The majority of Canadians are opposed to rodeo; so why does a Canadian event marketing itself as “The Greatest Outdoor Show on Earth” continue to host rodeo events?
59% of Canadians are opposed to using animals in rodeo, and yet the Calgary Stampede continues to host cruel rodeo events year after year that cause animal suffering, stress, and even death. It is clear to most people that twisting a steer’s neck until he falls down or stretching him by the neck and hind legs so he is suspended above the ground is inhumane, but these activities are carried out for the sake of so-called entertainment in the form of steer wrestling and team roping every year.
Watch: The cruel reality of calf roping
Perhaps the most obviously cruel event is calf roping (also known as tie-down roping), where a calf who is just three months old—long before the age she should even be weaned from her mother—is tormented or “goaded” in a chute leading from a holding pen to the rodeo arena, so that she bursts out at a high speed as soon as the gate opens.
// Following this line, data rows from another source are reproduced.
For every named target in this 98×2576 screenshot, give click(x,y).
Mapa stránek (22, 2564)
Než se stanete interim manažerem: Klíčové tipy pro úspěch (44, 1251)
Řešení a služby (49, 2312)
Then, as she runs into a ring at around 27 miles per hour, the confused calf is roped around the neck by a rider and jerked to a sudden stop. The rider will then jump to the ground and quickly tie three of the calf’s legs together as she struggles to break free.
Animals used for calf roping, steer wrestling, and team roping can and have sustained injuries during these events that cost them their lives.
Photos of the events make it clear that these animals also experience pain and stress while being roped and roughly handled. Recent research into calf roping has confirmed that calves show visible signs of anxiety and fear while being chased and have elevated levels of stress hormones after roping events.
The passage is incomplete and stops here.